Whole-genome sequencing was performed by Edinburgh Genomics. Genomic DNA was prepared from whole blood samples from probands and parents, using the Qiagen Mini Kit according to the manufacturer’s instructions. Genomic DNA (gDNA) samples were evaluated for quantity using Quant-IT Picogreen reagent, Lambda Standard DNA, and a Spectramax XPS Gemini plate reader. Quality was evaluated using AATI Fragment analyzer and the Standard Sensitivity Genomic DNA Analysis kit. Samples with >1000 ng and a quality score of >5 passed the sample quality control. Sequencing libraries were prepared using a specific Illumina SeqLab TruSeq Nano High Throughput kit. A total of 200 ng of gDNA was normalized and sheared to a 450 bp mean insert size. TruSeq adapters were ligated onto the ends of each fragment prior to PCR amplification. Caliper GX Touch with an HT DNA HI SENSE Reagent Kit was used to produce mean fragment sizes of 530–950 bp. Libraries were normalized to 1.5 nM and sequenced at 300 pM. Demultiplexing was performed using bcl2fastq.
The raw sequencing data were quality-checked using FastQC and MultiQC, and subsequently aligned with the GRCh37 hs37d5 reference using the Edico Dragen V2 single-sample workflow. Indels and SNPs were called using the same workflow on an FPGA AWS instance. The resulting variant call format files were then uploaded to the Congenica platform via the latter’s Upload Client (v1.7.4) for annotation and causal variant prioritization. Variants were annotated using the Ensembl Variant Effect Predictor and scored for disease causality using Exomiser. For each variant in the proband, we determined the mode of inheritance in the family trio (de novo, autosomal recessive homozygous, autosomal recessive compound heterozygous, or X-linked recessive). DoNovoGear was used for the joint analysis of samples within a trio, in order to detect de novo mutations. Variants with qualifying genotypes under each mode of inheritance were ranked using the Exomiser combined score and evaluated for rarity (MAF in ExAC and UK10K), pathogenicity (Polyphen2 and SIFT scores), genic intolerance to functional variation (RVIS and pLI scores) and biological relevance in the context of the proband’s phenotype (using a Phenotype Consensus Analysis and a literature search). A rule-based scheme was used to identify candidate genes.

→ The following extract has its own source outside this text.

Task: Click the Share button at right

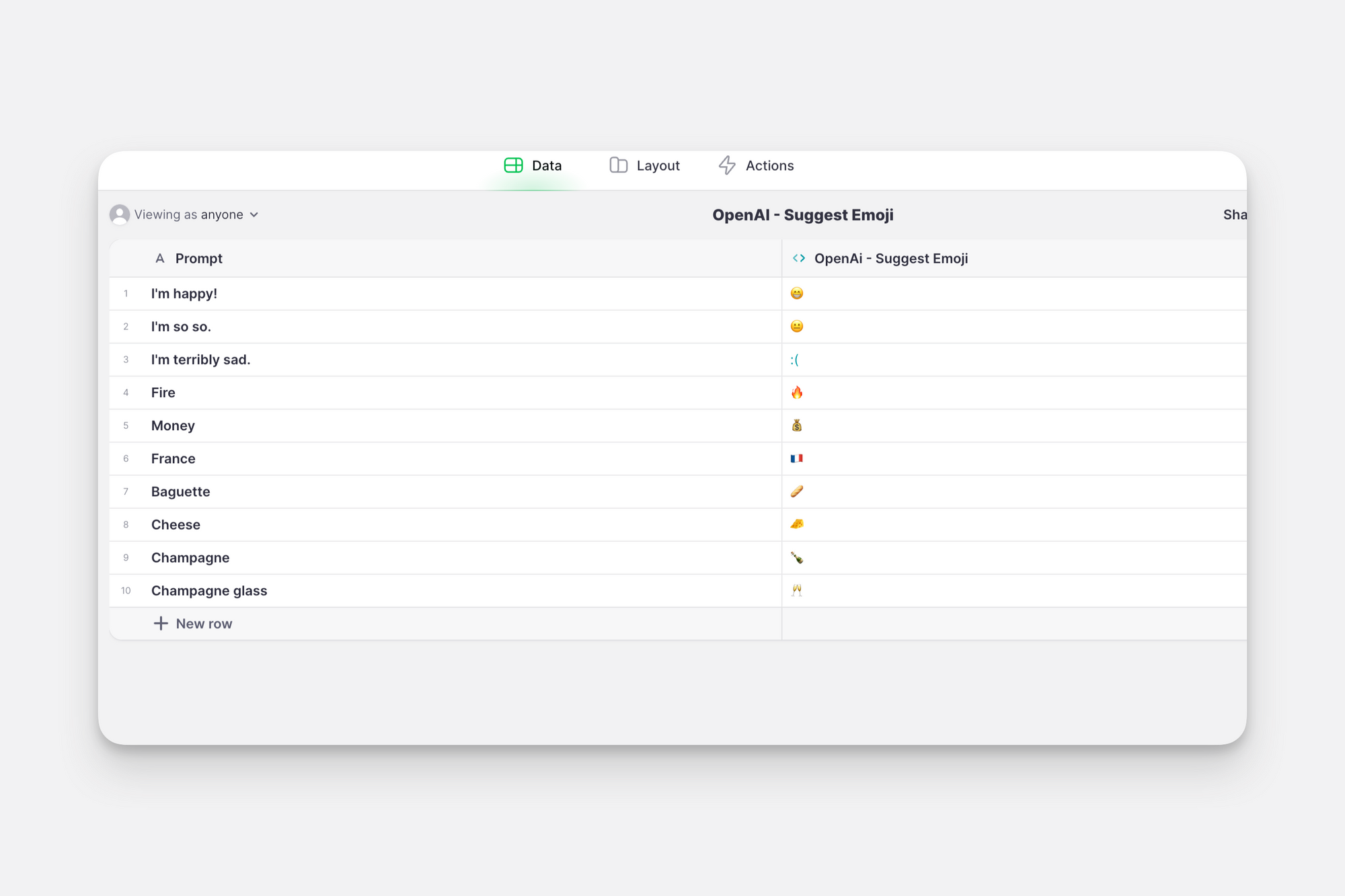Action: [x=1234, y=214]
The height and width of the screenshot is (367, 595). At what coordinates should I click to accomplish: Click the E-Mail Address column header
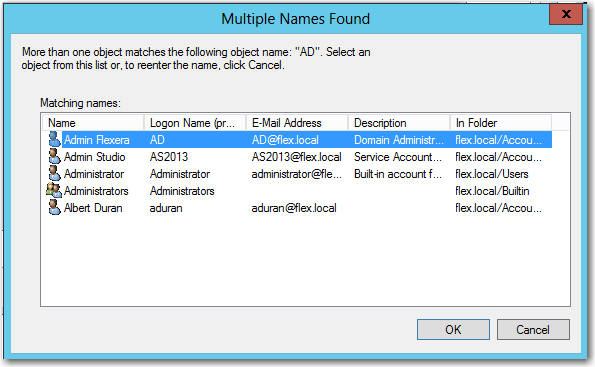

The pathogenicity of the identified variants was defined according to the minor allele frequency in the general population according to the GnomAD database (https://gnomad.broadinstitute.org/); and the Combined Annotation-Dependent Depletion score37.
Sanger sequencing was performed to confirm the next-generation sequencing results and to analyze each mutation’s familial segregation. The primers used for PCR are reported in Supplementary Table 1. Purified PCR products were directly sequenced using BigDye Terminators (version 1.1) and a 3500xL Genetic Analyzer (Applied Biosystems).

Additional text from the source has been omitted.